Добрынин — искренний и стойкий приверженец советской системы и советского режима. Он бескомпромиссно верит в правильность политики СССР, даже в тех случаях, когда она агрессивна или лжива. В его представлении не только носители политического инакомыслия, но также невозвращенцы — балетные танцовщики или художники, являются изменниками. Добрынину нравится иметь дело с американцами, и точно так же нравится ему быть фигурой, представляющей Советский Союз на шахматной доске международной политики. Однако Америка — его противник в этой игре, а он полон решимости выиграть. Не раз, встречаясь с ним в неслужебной обстановке, я видел, как его добродушные голубые глаза вспыхивали ненавистью, когда его выводили из себя какие-либо американские действия или позиция, занятая США по тому или иному вопросу.
Американские участники переговоров, имевшие дело с Добрыниным, знают, с каким мастерством он использует присущие американцам слабости, виртуозно играя на их привычке заниматься самобичеванием, на любопытном комплексе вины, который часто дает себя знать: полушутливым тоном он выговаривает им за всякий "дипломатический тупик”, возникающий якобы всегда по их вине, или колет им глаза грехами всего света. Он так искусно пользуется этими приемами, что американцы не раз действительно чувствовали себя без вины виноватыми.

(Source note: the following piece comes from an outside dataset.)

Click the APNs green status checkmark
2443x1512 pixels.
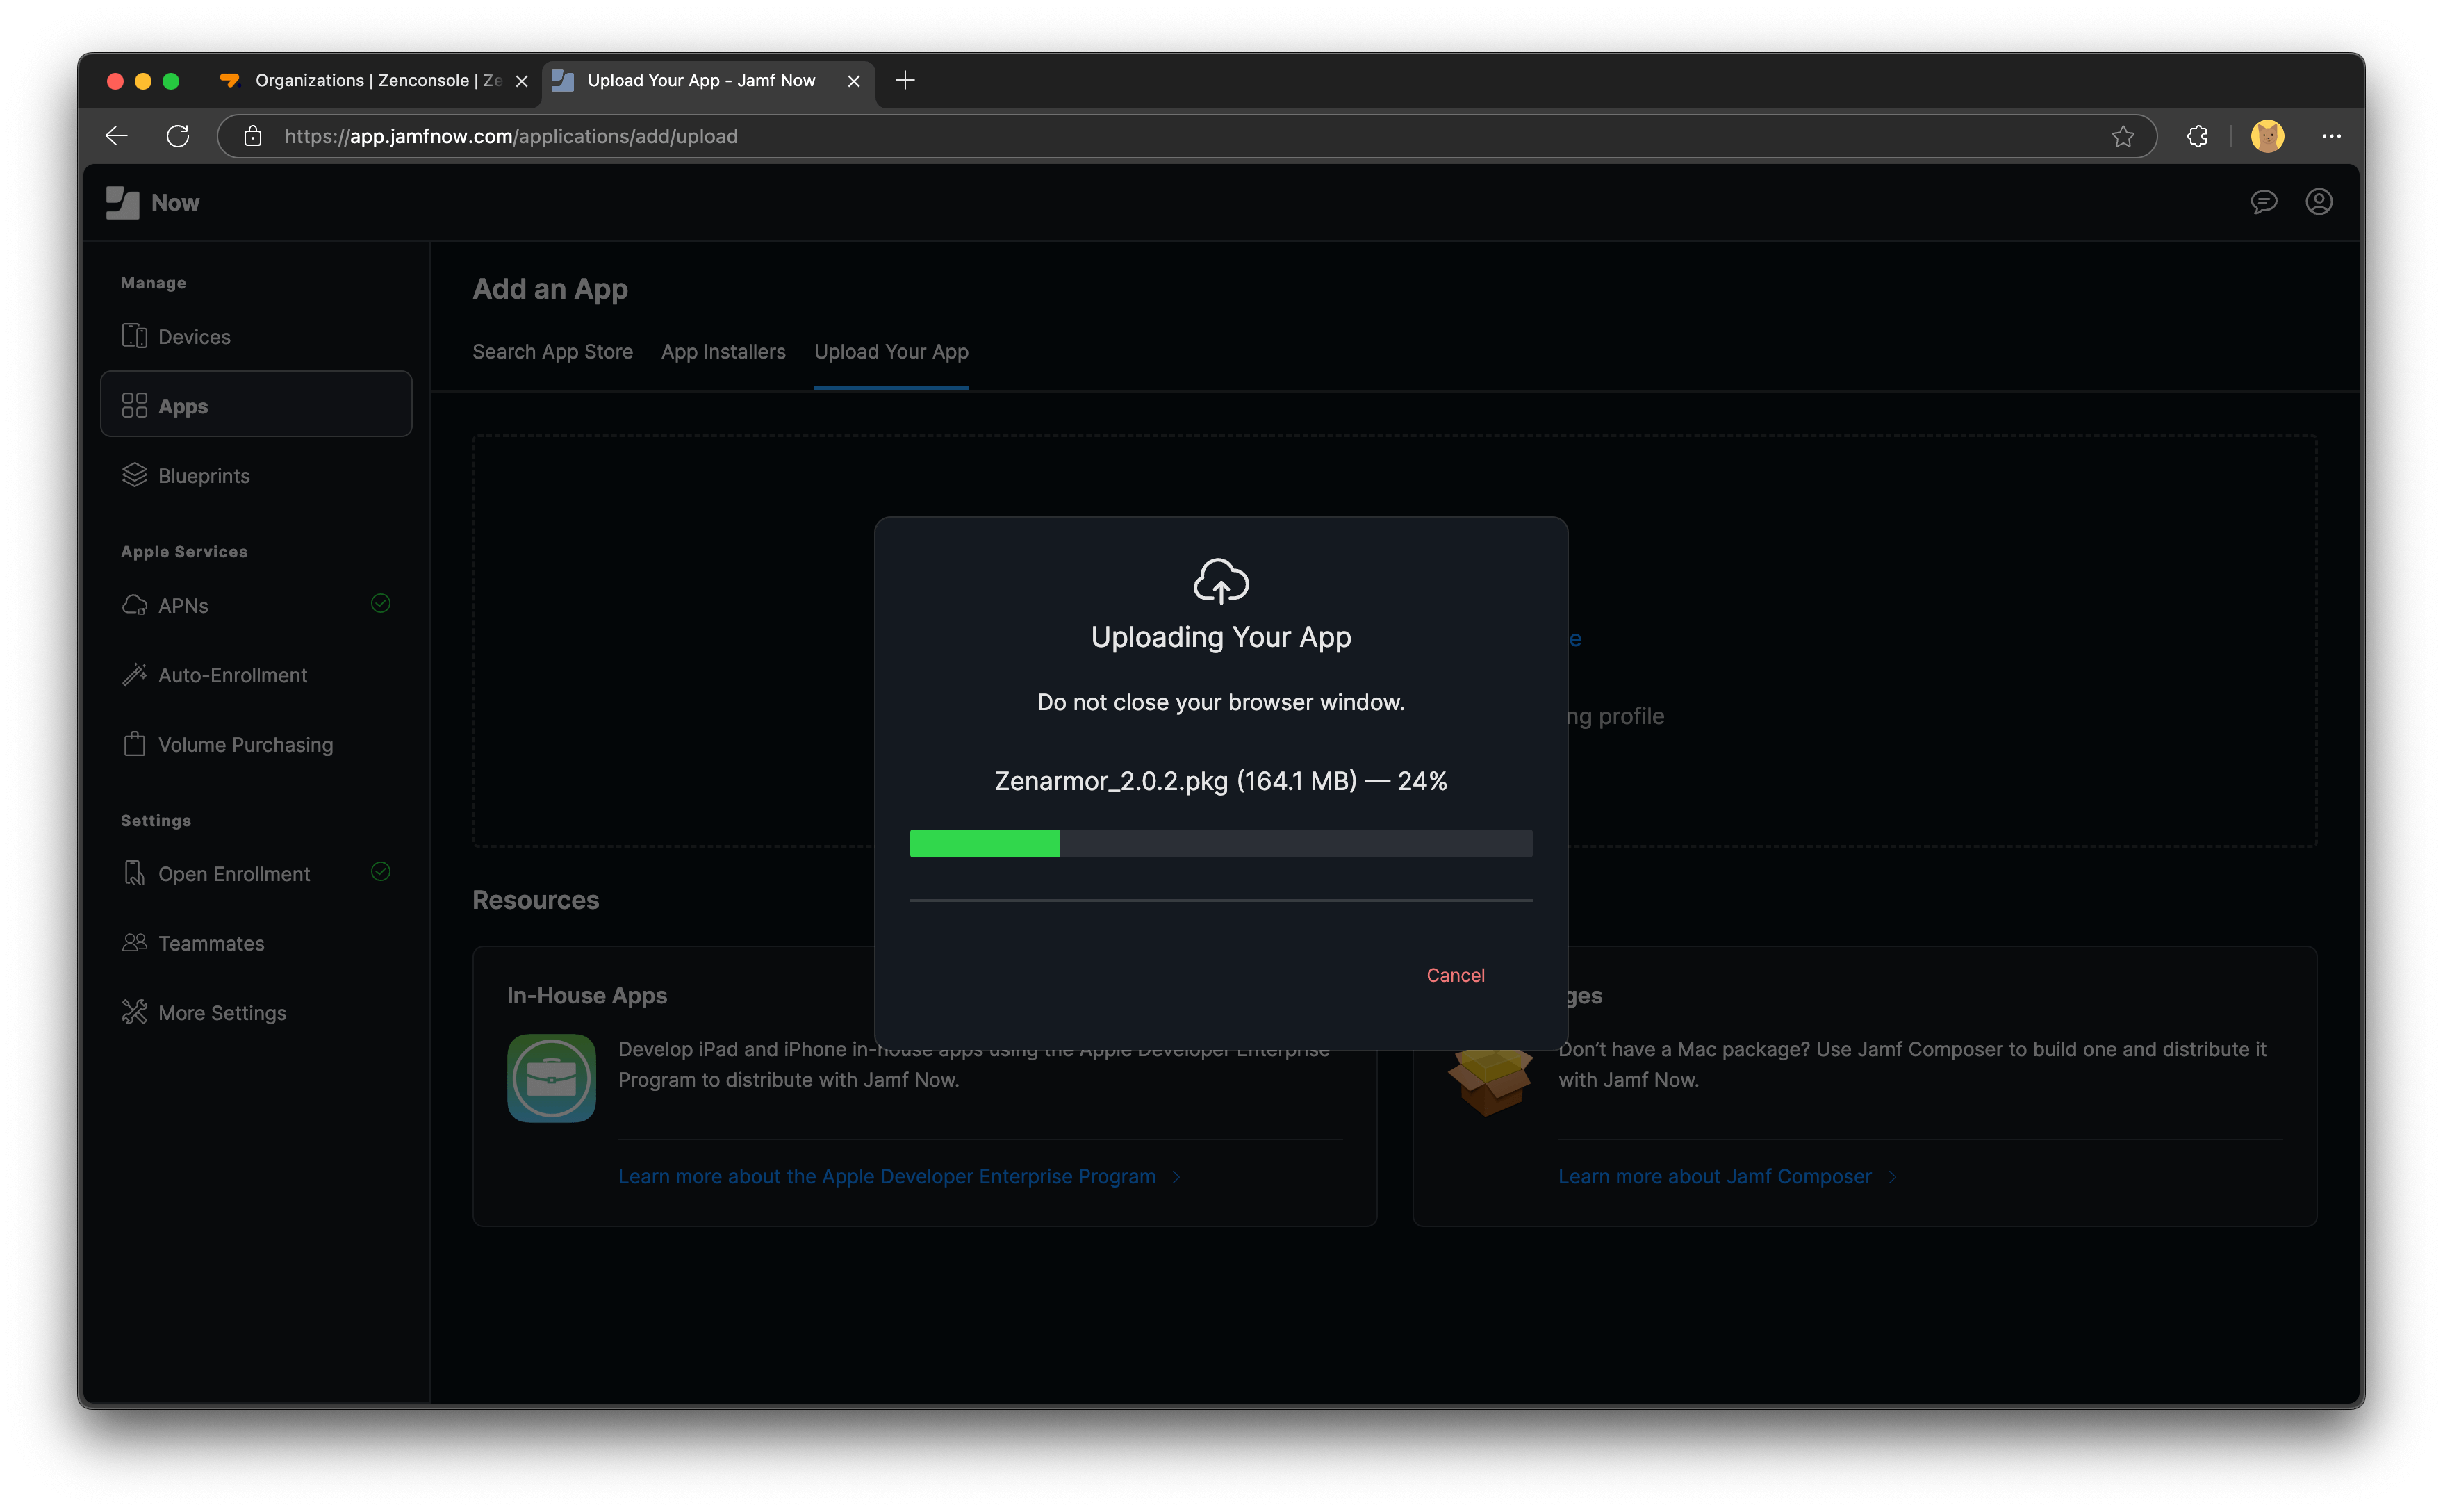(381, 603)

Неудивительно, что американские журналисты отмечают: даже зная Добрынина много лет, не раз выпивая с ним, обсуждая с ним всевозможные материи, начиная от сезонных миграций птиц и кончая новинками кино или проблемами контроля вооружений, трудно сказать с уверенностью, кто же он в сущности — либерал или сторонник жесткой линии.
То обстоятельство, что он так ловко действует на международной арене, делает его опасным орудием Кремля. Его знание вашингтонских обычаев и деятелей, присущее ему чутье, подсказывающее, на какие кнопки надо нажать, чтобы повлиять на процесс принятия тех или иных решений, доступ почти к любому политическому деятелю — все это делает его асом советской дипломатии.

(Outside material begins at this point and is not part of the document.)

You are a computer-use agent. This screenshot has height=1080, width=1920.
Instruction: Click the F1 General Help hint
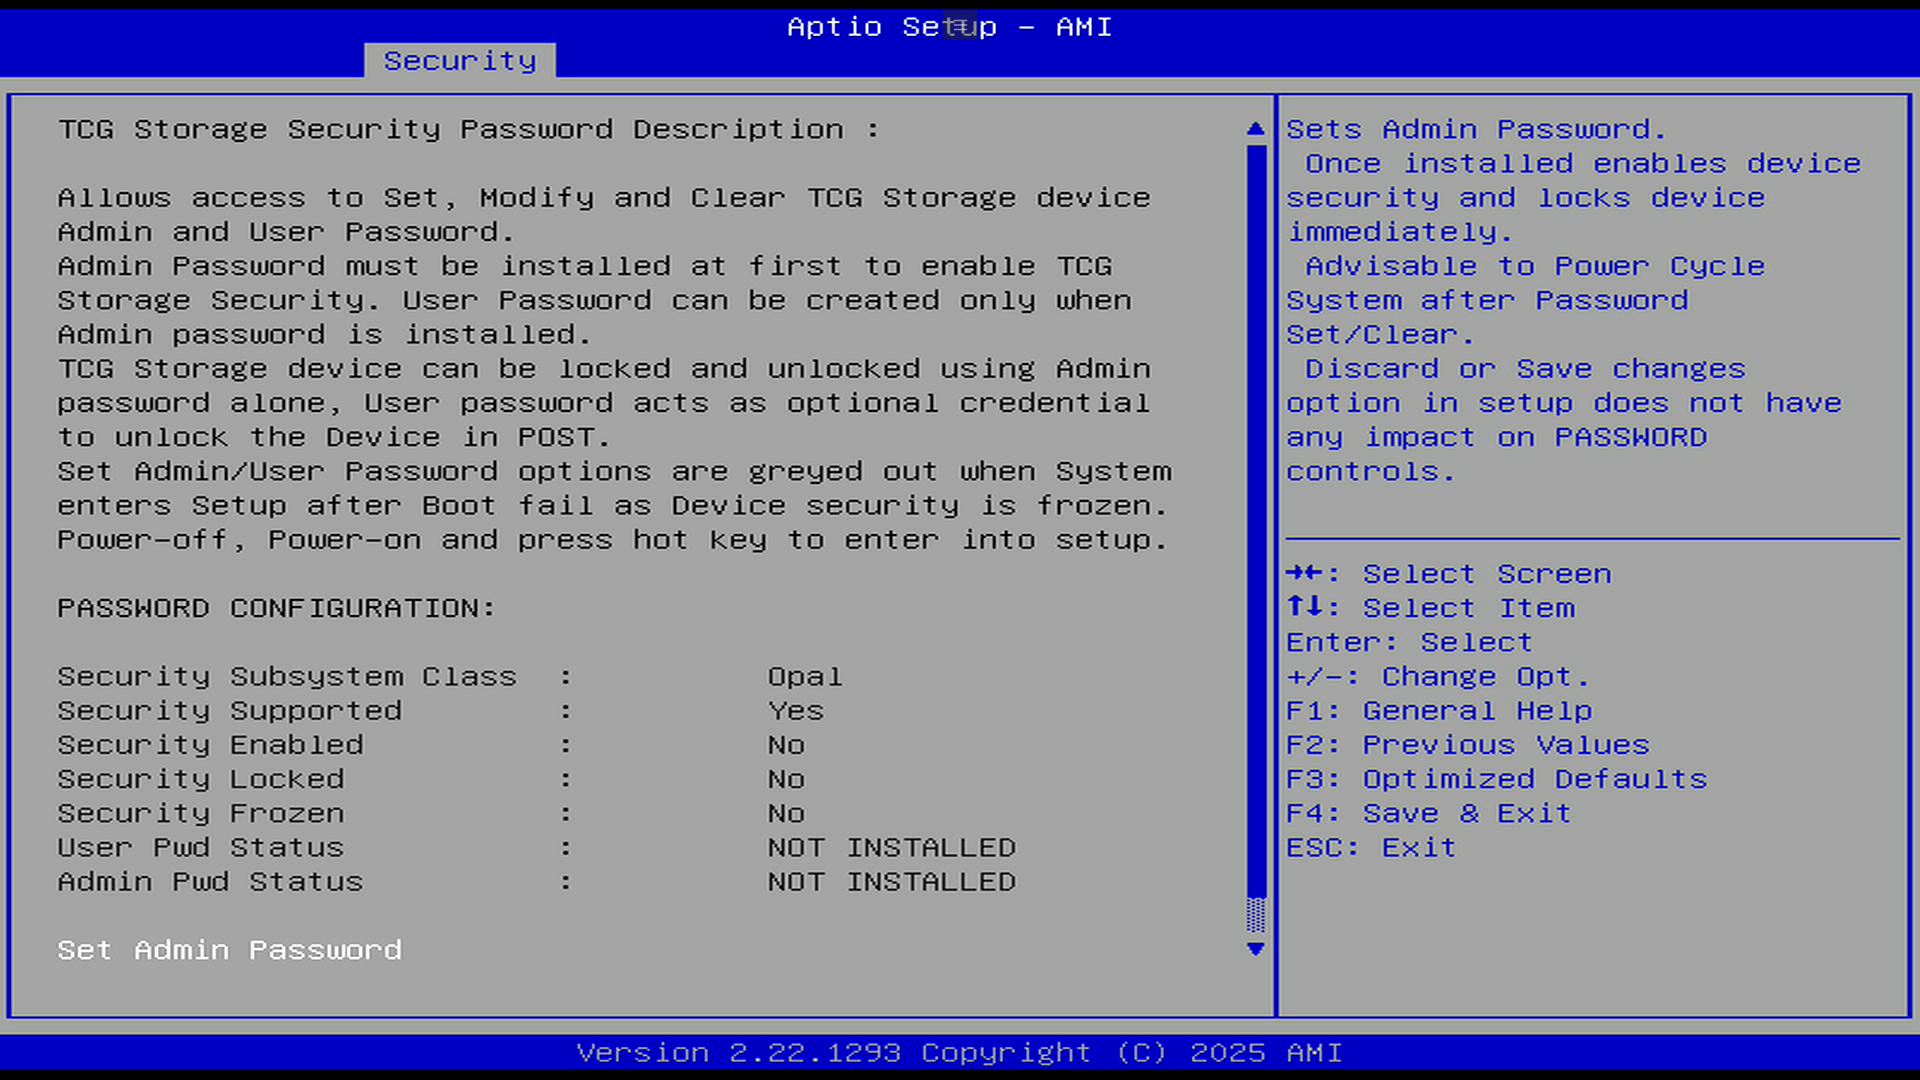point(1438,711)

Не следует забывать, что Америка вела многие важнейшие дела с Советским Союзом через таких послов, как Аверелл Гарриман, Чарльз Болен и Левеллин Томпсон. Они пользовались уважением в Москве. Теперь фокус американского общения с Советами в значительной степени переместился из Москвы в Вашингтон — благодаря постоянным здешним контактам между Добрыниным и Киссинджером.
Любопытно, что этому смещению в большей мере способствовал, пожалуй, Белый дом, чем Кремль, но выиграл от этого явно Советский Союз. Перед Добрыниным открыты в США многие двери, чего нельзя сказать об американском после в СССР. Столь внушительное смещение серьезной дипломатической активности в район между Шестнадцатой улицей и Пенсильвания-авеню еще более сужает и без того скромные возможности доступа американских дипломатов в Москве к советским правительственным органам.
— Мы держим в Вашингтоне Добрынина, — заметил как-то Громыко, пожимая плечами. — Чего же им еще?
Неудивительно, что Громыко считает возможным так редко иметь дело с американским послом в Москве; другие советские руководители встречаются с послом США и того реже. Посол Малькольм Тун жалуется, что его страна слишком уж полагается на Добрынина, стремясь довести ту или иную свою позицию до сведения Кремля, и тем самым недооценивает собственных профессиональных дипломатов, находящихся в Москве. В качестве примера упомяну нелепое положение, в каком оказался посол Джейкоб Бим, когда его даже не сочли нужным поставить в известность о тайном визите Киссинджера в Москву в апреле 1972 года.
Советы извлекают из сложившейся ситуации немалую практическую выгоду. Когда они вдруг спохватываются по какому-то поводу, ведя переговоры или предпринимая иные действия, никакие официальные поправки не доводятся ими до сведения американского посольства в Москве. Это вполне понятно: они всегда могут свалить вину на Добрынина, заявив, что он неточно изложил советскую точку зрения. А Добрынин, в свою очередь, тоже всегда имеет возможность замешкаться с конкретизацией своей позиции, поясняя, что он, дескать, все еще ждет инструкций от Политбюро. Его частые поездки в Москву для консультаций оправдывают заминки в любых переговорах. Киссинджер признал, что Добрынин эффективно пользовался этой тактикой. В то же время наличие прямого конфиденциального канала связи между Политбюро и Белым домом имеет существенное значение для обеих сторон. Его не стоит недооценивать, хотя, конечно, не годится и подрывать авторитет американского посла в Москве. Весь вопрос в том, чтобы найти надлежащие пропорции представительства, нащупать оптимальный баланс.